◆ **Recorded data**
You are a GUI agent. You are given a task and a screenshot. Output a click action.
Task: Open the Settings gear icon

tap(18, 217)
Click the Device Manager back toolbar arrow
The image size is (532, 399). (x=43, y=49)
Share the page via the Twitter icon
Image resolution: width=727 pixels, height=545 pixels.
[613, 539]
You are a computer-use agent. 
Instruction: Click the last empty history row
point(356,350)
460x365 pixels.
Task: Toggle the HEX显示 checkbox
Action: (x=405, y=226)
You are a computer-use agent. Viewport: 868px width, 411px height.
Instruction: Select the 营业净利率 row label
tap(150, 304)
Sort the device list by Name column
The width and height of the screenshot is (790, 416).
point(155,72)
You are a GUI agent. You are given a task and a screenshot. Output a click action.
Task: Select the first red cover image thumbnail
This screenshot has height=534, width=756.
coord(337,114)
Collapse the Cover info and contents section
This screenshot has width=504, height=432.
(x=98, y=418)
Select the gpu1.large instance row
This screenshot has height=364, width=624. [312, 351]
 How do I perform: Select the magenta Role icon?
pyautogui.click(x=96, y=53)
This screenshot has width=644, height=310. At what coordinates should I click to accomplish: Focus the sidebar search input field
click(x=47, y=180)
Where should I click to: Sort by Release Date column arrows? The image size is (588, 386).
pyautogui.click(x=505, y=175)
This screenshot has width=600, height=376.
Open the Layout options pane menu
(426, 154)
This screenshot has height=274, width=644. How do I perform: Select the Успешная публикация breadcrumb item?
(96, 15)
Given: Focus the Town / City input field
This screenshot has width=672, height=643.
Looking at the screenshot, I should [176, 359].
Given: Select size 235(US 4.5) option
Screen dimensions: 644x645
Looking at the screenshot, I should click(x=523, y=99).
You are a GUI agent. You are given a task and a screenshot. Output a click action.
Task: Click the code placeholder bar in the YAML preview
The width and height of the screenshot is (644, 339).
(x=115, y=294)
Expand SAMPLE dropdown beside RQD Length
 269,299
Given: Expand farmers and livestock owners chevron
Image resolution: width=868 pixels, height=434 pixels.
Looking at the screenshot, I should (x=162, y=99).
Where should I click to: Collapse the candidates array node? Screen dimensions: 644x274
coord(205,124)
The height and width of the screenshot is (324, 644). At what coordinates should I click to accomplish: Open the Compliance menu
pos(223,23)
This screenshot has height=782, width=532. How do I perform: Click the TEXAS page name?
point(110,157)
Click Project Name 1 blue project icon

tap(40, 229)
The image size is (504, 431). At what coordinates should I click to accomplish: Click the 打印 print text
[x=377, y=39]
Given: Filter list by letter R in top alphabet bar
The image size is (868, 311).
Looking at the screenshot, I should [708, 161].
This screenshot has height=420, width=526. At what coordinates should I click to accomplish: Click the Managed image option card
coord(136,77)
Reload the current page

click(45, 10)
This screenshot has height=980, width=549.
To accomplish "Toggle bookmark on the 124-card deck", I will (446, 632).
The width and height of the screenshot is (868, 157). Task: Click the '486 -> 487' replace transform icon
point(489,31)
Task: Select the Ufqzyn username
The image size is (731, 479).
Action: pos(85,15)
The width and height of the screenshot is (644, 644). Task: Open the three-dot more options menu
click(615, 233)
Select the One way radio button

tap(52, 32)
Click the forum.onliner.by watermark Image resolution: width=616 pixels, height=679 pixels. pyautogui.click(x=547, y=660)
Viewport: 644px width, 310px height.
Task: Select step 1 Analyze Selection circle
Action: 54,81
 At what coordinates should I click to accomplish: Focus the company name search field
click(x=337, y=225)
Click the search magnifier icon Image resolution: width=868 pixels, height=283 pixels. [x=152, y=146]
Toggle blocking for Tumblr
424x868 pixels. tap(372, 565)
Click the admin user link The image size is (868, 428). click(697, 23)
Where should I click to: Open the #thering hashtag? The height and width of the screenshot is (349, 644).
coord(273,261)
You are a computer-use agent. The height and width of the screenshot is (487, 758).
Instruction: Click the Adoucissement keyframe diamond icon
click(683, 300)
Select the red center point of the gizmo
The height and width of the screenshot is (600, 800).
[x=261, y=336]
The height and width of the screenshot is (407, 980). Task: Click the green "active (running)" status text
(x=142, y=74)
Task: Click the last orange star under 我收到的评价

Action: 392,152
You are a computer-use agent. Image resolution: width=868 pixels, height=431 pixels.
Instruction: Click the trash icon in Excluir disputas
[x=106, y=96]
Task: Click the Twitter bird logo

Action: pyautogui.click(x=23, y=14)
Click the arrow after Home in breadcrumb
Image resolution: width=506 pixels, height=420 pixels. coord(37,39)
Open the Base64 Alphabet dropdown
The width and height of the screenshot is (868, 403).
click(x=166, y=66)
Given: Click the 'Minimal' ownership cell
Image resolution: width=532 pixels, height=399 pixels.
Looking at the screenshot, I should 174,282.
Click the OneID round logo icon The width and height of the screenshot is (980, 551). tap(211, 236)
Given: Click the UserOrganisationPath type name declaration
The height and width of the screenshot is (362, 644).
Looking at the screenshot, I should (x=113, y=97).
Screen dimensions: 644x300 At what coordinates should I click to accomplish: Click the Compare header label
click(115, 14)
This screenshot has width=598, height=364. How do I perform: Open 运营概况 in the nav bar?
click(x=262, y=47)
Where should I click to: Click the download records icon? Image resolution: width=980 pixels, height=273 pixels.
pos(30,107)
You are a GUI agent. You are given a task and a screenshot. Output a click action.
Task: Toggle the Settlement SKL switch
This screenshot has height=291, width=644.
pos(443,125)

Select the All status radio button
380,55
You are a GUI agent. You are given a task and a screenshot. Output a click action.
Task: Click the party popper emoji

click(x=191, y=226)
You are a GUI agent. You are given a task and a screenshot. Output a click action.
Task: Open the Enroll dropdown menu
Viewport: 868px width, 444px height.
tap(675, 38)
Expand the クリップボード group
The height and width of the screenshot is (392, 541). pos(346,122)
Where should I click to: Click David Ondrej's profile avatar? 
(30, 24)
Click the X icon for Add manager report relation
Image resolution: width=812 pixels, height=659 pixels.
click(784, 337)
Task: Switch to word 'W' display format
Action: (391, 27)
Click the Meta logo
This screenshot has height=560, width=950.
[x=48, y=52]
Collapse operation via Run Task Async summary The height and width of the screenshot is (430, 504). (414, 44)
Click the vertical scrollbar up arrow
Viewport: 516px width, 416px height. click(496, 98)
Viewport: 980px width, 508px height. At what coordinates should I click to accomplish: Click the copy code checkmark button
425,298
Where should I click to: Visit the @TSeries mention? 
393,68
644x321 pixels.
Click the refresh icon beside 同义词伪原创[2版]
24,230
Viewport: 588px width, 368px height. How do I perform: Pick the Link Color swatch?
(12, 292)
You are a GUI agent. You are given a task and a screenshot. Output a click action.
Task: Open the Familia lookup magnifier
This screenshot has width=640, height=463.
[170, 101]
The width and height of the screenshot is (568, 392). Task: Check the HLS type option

◆ **Exercise details**
Every line with "computer" in it should be copied from the entries.

◆ **Solution**
You are a computer-use agent. 
You are a computer-use agent. Viewport: 868px width, 411px height.
You are a computer-use agent. The height and width of the screenshot is (487, 758).
You are a computer-use agent. Image resolution: width=868 pixels, height=431 pixels.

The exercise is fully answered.